Error: “No Content-Length header AND not a chunked response. Assuming no response body.”
The following error was received from a call to Rest.FullRequestSb:
ChilkatLog: FullRequestSb: DllDate: Mar 23 2022 ChilkatVersion: 9.5.0.90 Architecture: Little Endian; 64-bit VerboseLogging: 0 uriPath: ... fullRequestBody: autoReconnect: 1 Sending request with body... sendReqBody: ... --sendReqBody Sent request. fullRequestGetResponse: Reading response header... responseStatusCode: 200 Reading response body ... readResponseBody: No Content-Length header AND not a chunked response. Assuming no response body. --readResponseBody --fullRequestGetResponse --fullRequestBody Success. --FullRequestSb --ChilkatLog
If an HTTP server responds with no Content-Length header, and the response is not a “chunked” response, then there is no way for Chilkat (or any other HTTP client) to know when the full HTTP response has been received.
If the server included the “Connection: close” response header, then Chilkat will read the response until the server closes the connection.

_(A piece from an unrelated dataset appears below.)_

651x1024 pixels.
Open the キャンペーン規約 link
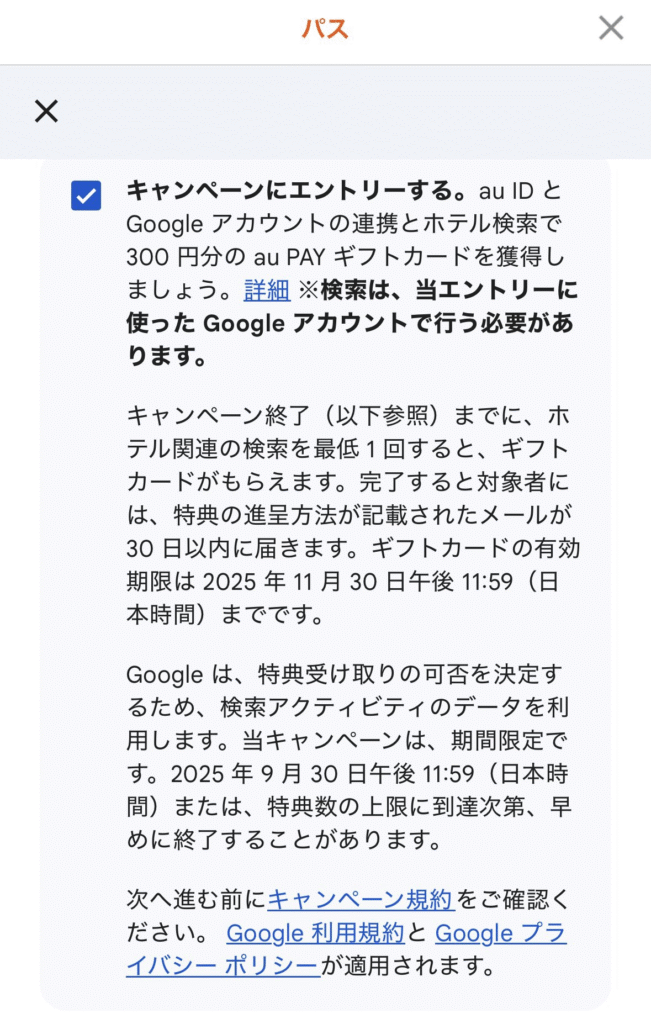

In the above case, no “Connection: close” header was present in the HTTP response, and thus Chilkat has no recourse but to skip reading the response — because we don’t know when the full response is received.
The correct fix is to fix the server so that it responds in a non-ambiguous way that avoids this problem. The entire reason for the Content-Length header, or the chunked transfer encoding, is for the client to know when the full response has been received. A server that does not provide this information will cause problems with clients hanging or not receiving the full response because there is literally no way to know when the full response has been received. (Fix the damn server!)

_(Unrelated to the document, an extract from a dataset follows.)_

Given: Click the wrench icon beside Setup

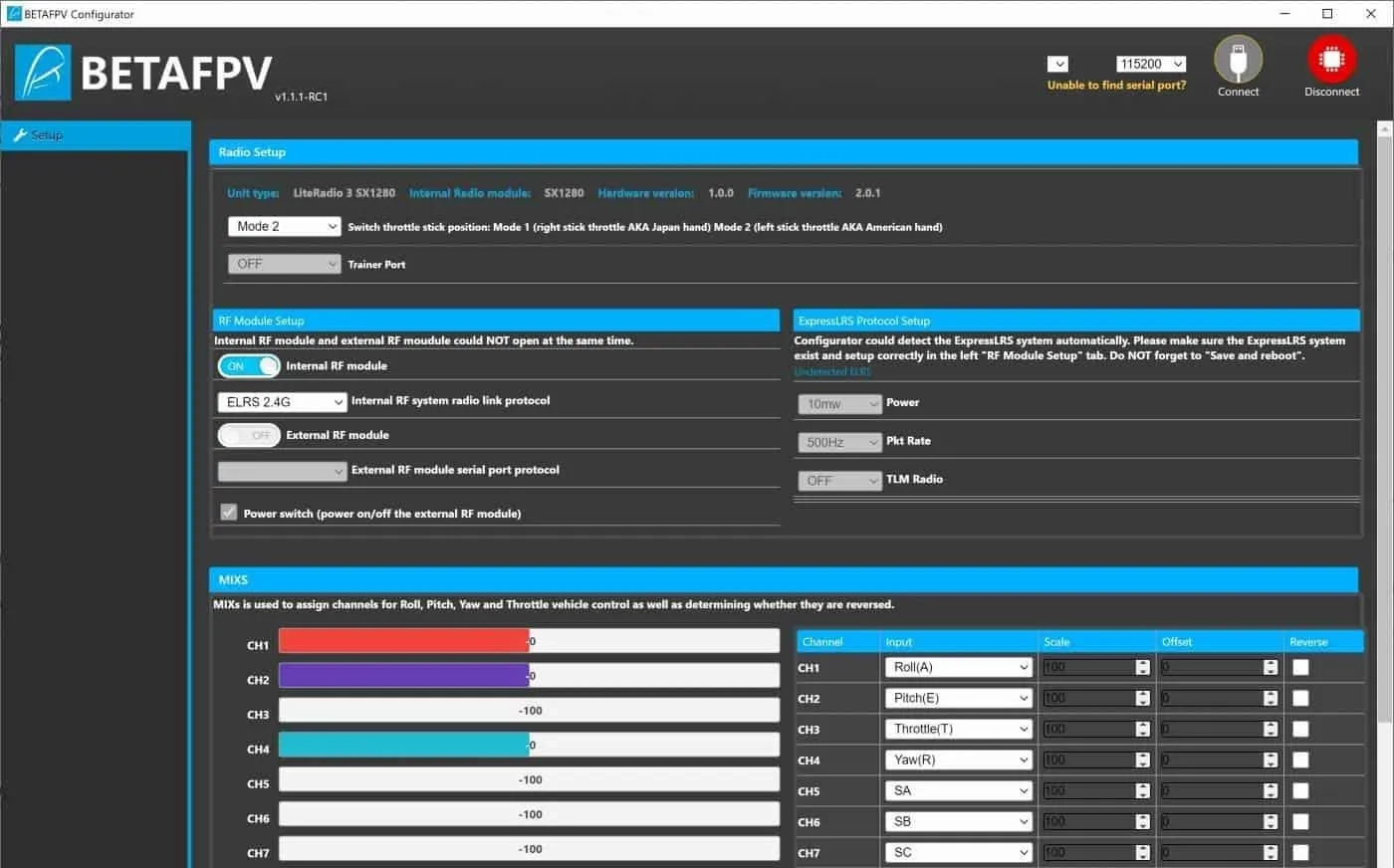Looking at the screenshot, I should tap(19, 135).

But as usual, Chilkat will provide a way to hopefully get around brain-dead servers that refuse to be implemented properly. Starting in v9.5.0.91, you can add the keyword “ReadResponseUntilConnectionClosed” in the rest.UncommonOptions. This will cause Chilkat to read the HTTP response until the server closes the connection (even though the server did not indicate it will be closing the connection via the “Connection: close” header, hopefully the server still intends to close the connection after sending the response, and if so, then it will be possible to read the response.